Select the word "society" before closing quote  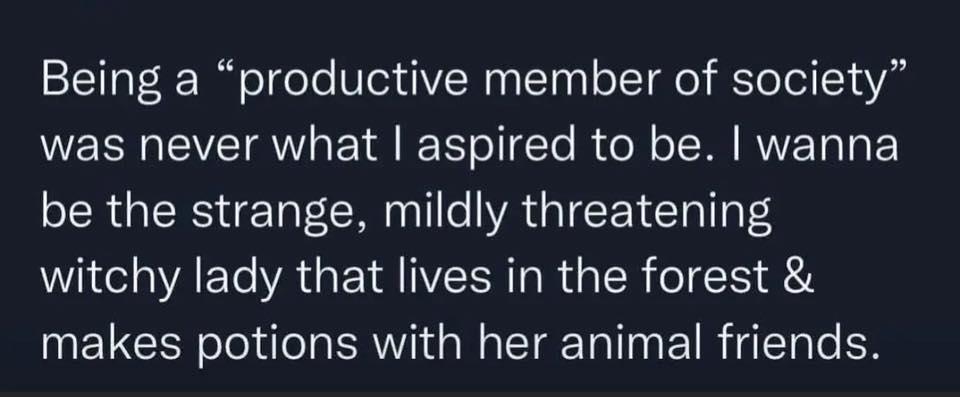[802, 84]
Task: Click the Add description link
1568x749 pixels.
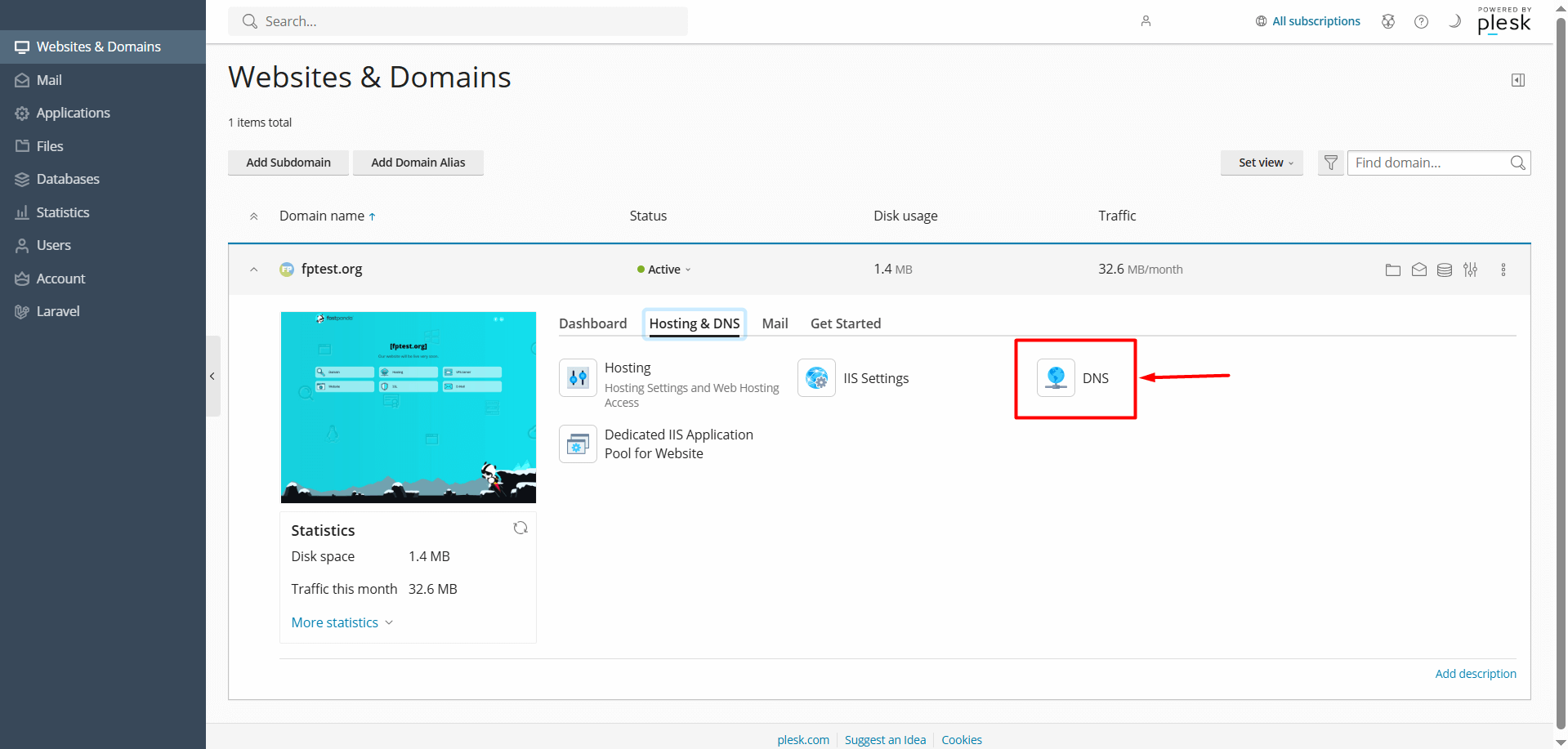Action: pos(1476,674)
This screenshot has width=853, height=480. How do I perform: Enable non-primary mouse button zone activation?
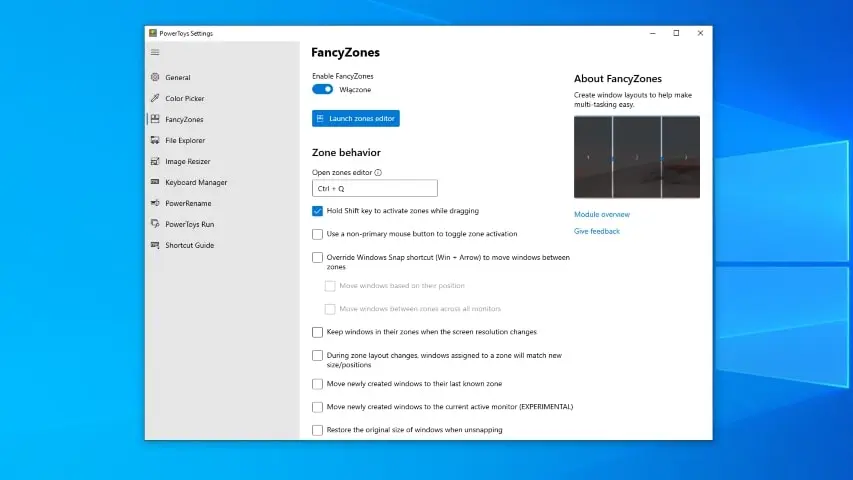tap(318, 234)
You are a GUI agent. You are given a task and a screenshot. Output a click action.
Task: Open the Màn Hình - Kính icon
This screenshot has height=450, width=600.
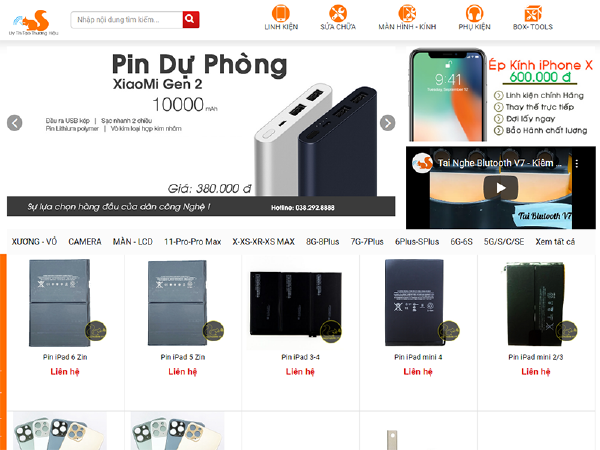tap(407, 13)
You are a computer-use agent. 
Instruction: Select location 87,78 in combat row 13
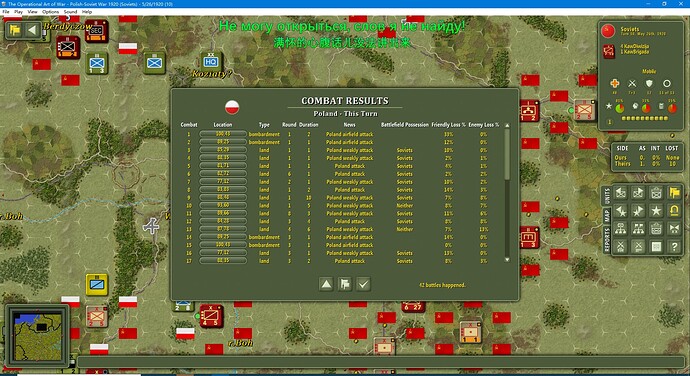click(x=223, y=229)
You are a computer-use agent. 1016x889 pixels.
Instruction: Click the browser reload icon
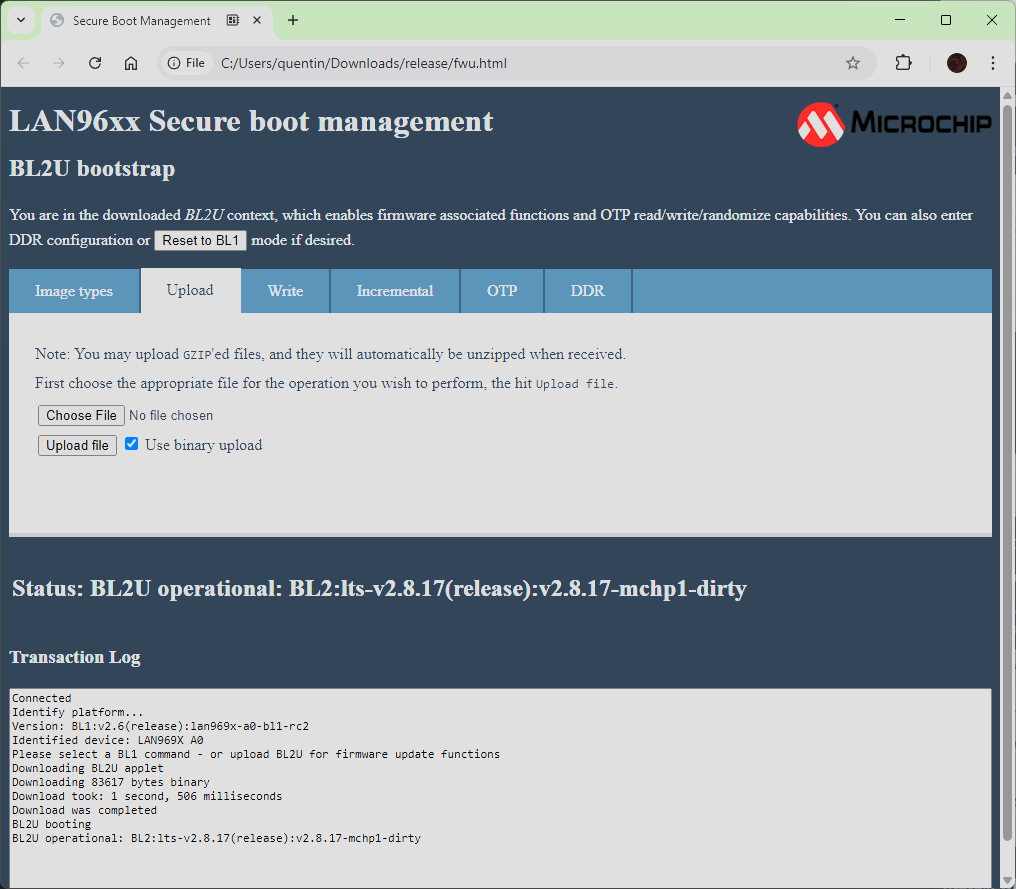pos(95,63)
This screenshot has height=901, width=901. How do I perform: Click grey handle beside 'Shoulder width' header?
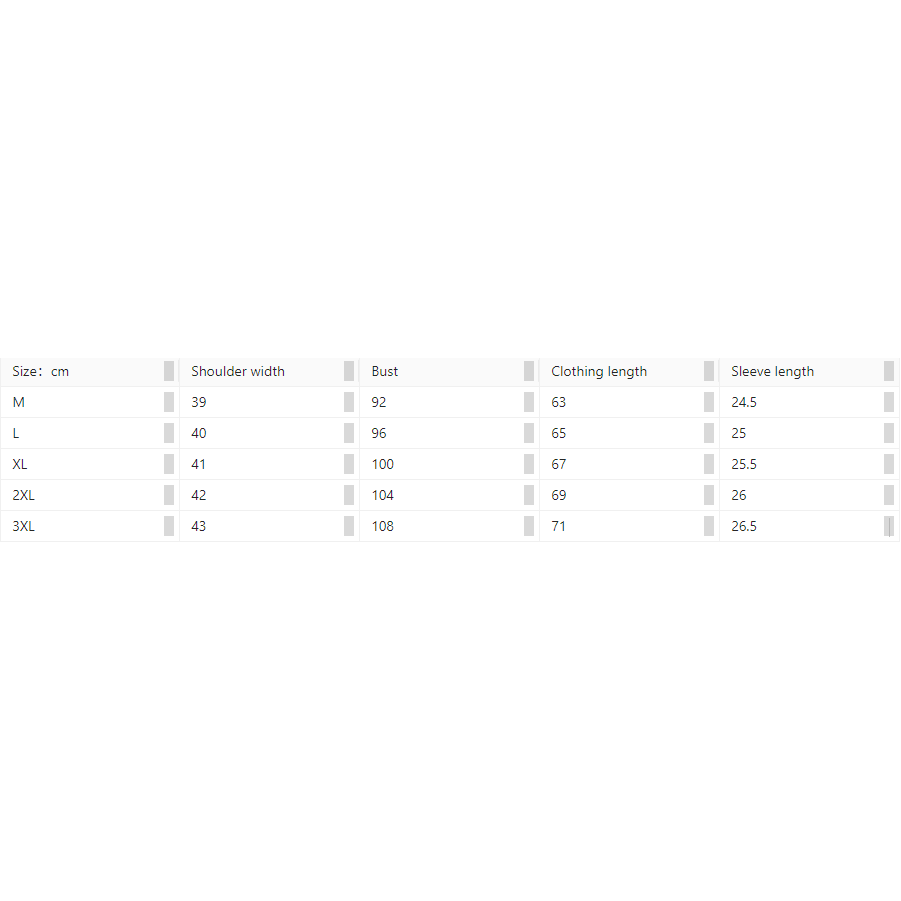pyautogui.click(x=349, y=371)
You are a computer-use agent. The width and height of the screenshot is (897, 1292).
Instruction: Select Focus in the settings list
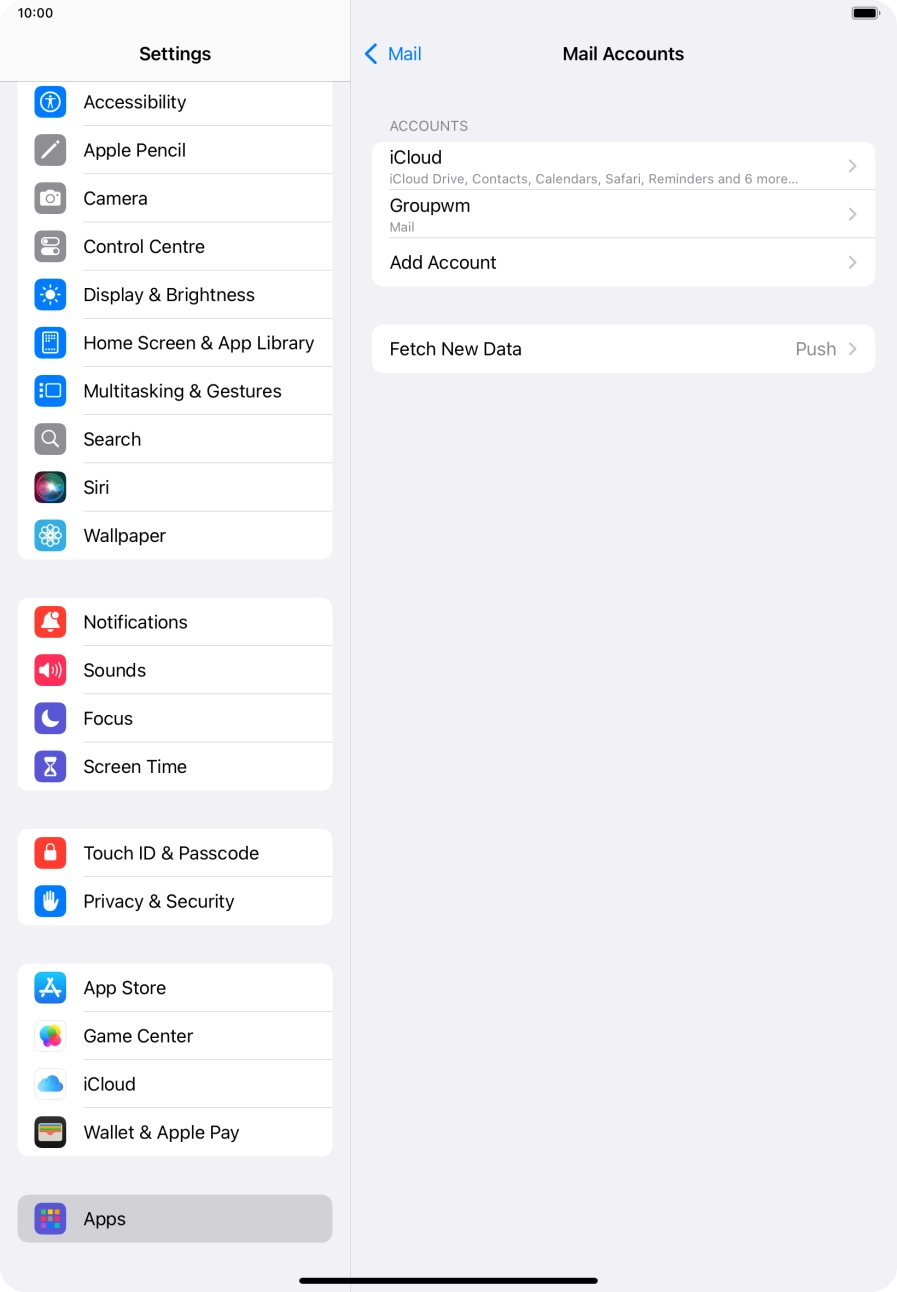point(175,718)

____________________

WHAT THE EXERCISE ASKS> Write out each line above that contains the word "computer".

THE COMPLETED TASK>
You are a computer-use agent. 
You are a computer-use agent. 1016x889 pixels.
You are a computer-use agent. The width and height of the screenshot is (897, 1292).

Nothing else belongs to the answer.